For those of you who prefer to read rather than listen, check out the edited highlights below the player. If you want a full, unedited transcript, be our guest by clicking here.

Jeff Wood: It seems like a lot of the cities have policies ... because maybe it looks good to have a health policy on the books rather than that [it] might actually accomplish something. So I like this idea that you’re holding their feet to the fire with the indicators, because it seems like, from the policy perspective, at least some of these cities are saying a lot but not actually doing things.

Melanie Lowe: That’s definitely what we found. Some cities were better or worse at that, but really across the 25 cities, there was a lack of those specific and measurable policy targets. So lots of aspirations stated — policy rhetoric around creating healthy, sustainable, even equitable cities — but when you look at the detail, there wasn’t that specificity to back it up. So you kind of left with a lack of those measurable targets to guide implementation and hold governments accountable. We also looked at if the contents were consistent with what creates healthy built environments.

The vast majority of policies broadly do support those goals, even if they’re just general aspirations, rather than those targets that we need. We found, however, that some policy statements and policy targets were actually contrary to what we know and ... particularly we found some cities didn’t have sufficiently ambitious targets for walking and cycling or public transport use. So you set the benchmark too low and, therefore: Where’s the drive for the transformation of our urban environments to shift from car cities, to ones that have sustainable and active transport systems? Another area where there was a lack of ambition for some cities was in low housing density targets.

We need adequate housing density to support nearby destinations and therefore walkability. That was an area with low ambition for some cities. So, these things need to be urgently revised, particularly if you’ve got a  specific target that lacks ambition; you’re really setting the benchmark too low and potentially locking cities into unsustainable and unhealthy urban systems, which are not going to help us address the health and sustainability challenges of this century.

Wood: I saw somewhere somebody wanted a 5 percent share for biking and walking, and that was their ambition.

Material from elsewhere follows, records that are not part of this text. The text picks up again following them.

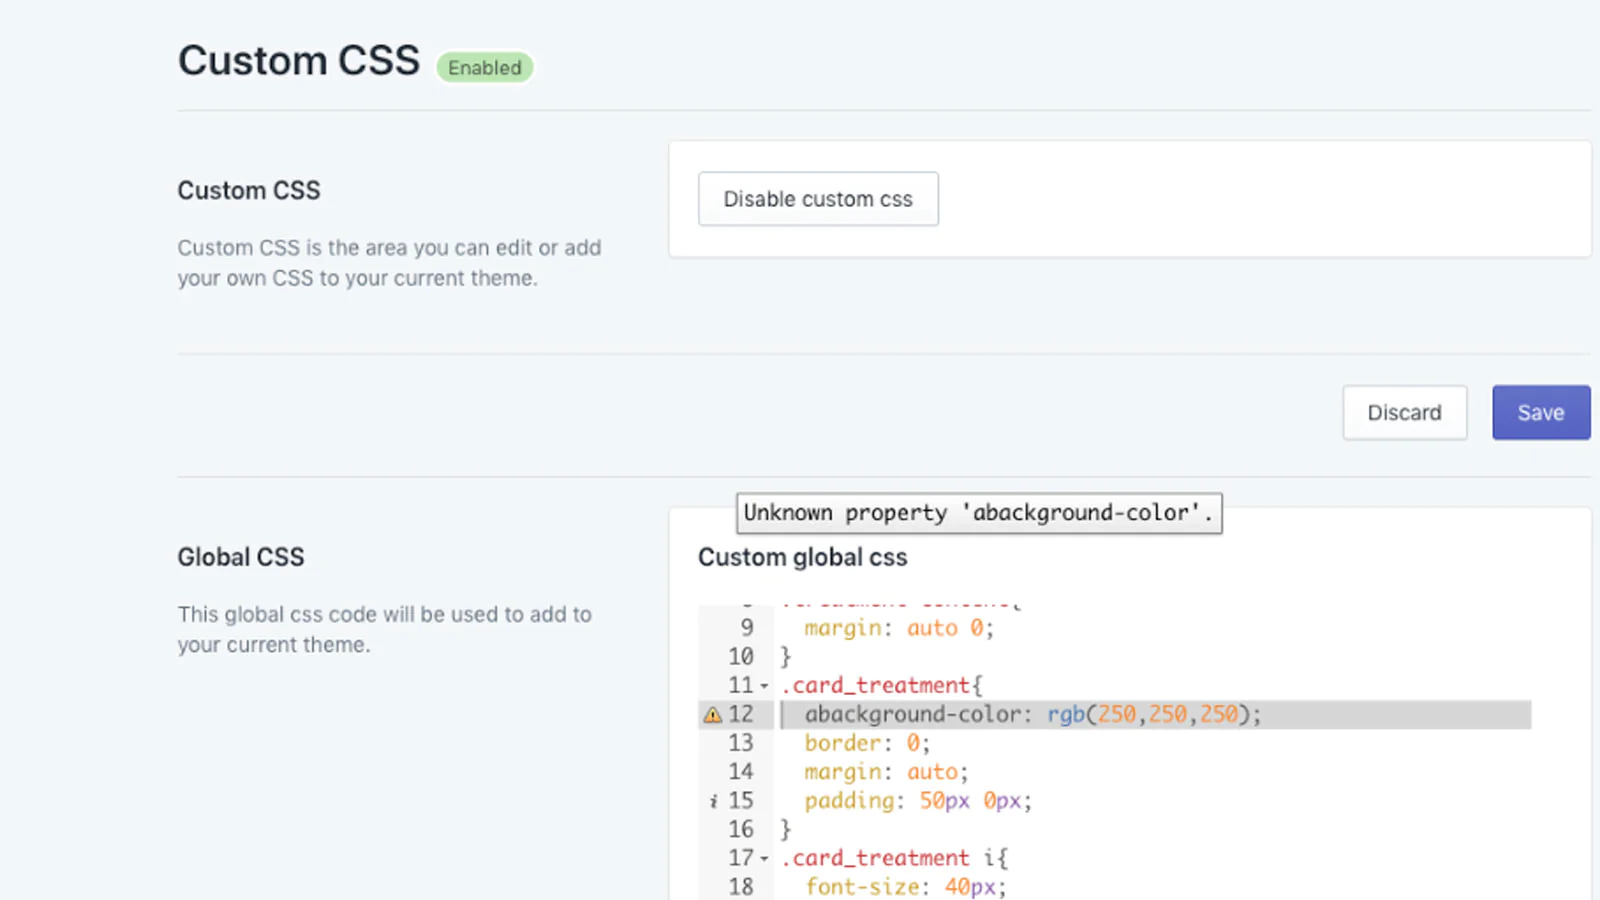Image resolution: width=1600 pixels, height=900 pixels.
Task: Discard the CSS changes
Action: (1404, 413)
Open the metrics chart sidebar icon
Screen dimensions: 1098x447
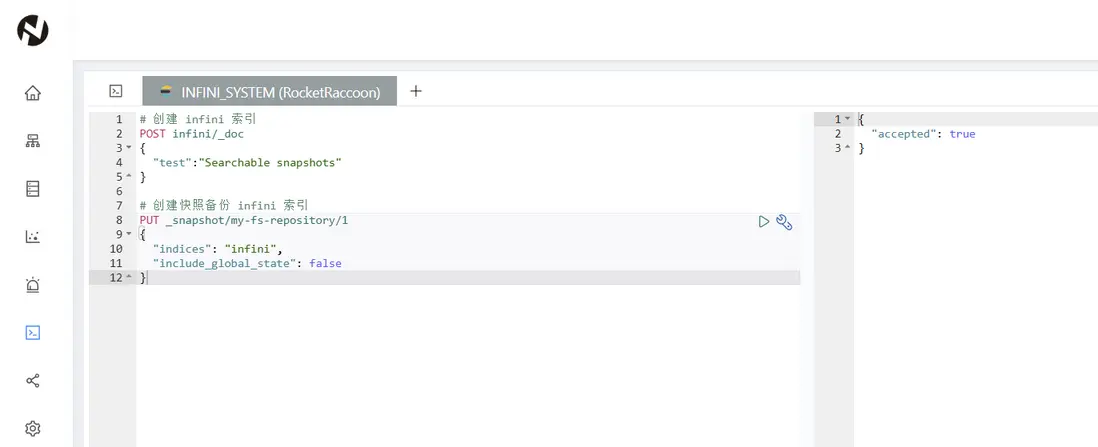tap(33, 237)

I shrugged my shoulders at that.

Lowe: In the U.S., we included Baltimore, Seattle and Phoenix. It was Baltimore that you’re referring to, that had a target by 2040 to have a 5 percent walking, cycling mode share to work. Alone, it sounds like it’s pretty low, but particularly when we look at international comparisons, it really stands out. So, a place like Odense, Denmark, is an exemplar of cycling target. It had a target of something like 45 percent of trips to work being by bike and within a shorter timeframe. So, you see the huge gap in ambition between that city and Baltimore. Certainly we found that the Australian cities and the U.S. cities had the most car-centric policy frameworks, and that’s perhaps not a surprise.

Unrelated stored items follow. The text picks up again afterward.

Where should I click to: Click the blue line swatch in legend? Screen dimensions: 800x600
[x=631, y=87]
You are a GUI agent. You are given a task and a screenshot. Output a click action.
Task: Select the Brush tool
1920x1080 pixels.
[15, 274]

Geoff can talk more to this, but we also found that those cities, similarly, when you look at the built environments, had lowest levels of walkability,

Wood: Well, that’s an interesting thing about walkability: Why is walkability such an important factor in this whole discussion? And how does that connect to the outcomes in terms of health that you’re looking for? Because it seems like reading through the papers that walkability was one of the key ideas that ties the health part of it to the transportation, urban-design part.

Billie Giles-Corti: One thing you can do for your health is to be physically active. It’s really the silver bullet. There’s nothing you can do that’s more health promoting even in the face of other risk factors. Being physically active is really a fantastic thing that people can do just for their own health. We know that walking is something that’s popular. So more people do more walking than any other physical activity. So we might think that going to the gym is important. People don’t need to go to the gym to get health benefit, to be physically active. They just need to walk more. It sounds pretty obvious if you live in a walkable environment, you’re more likely to walk.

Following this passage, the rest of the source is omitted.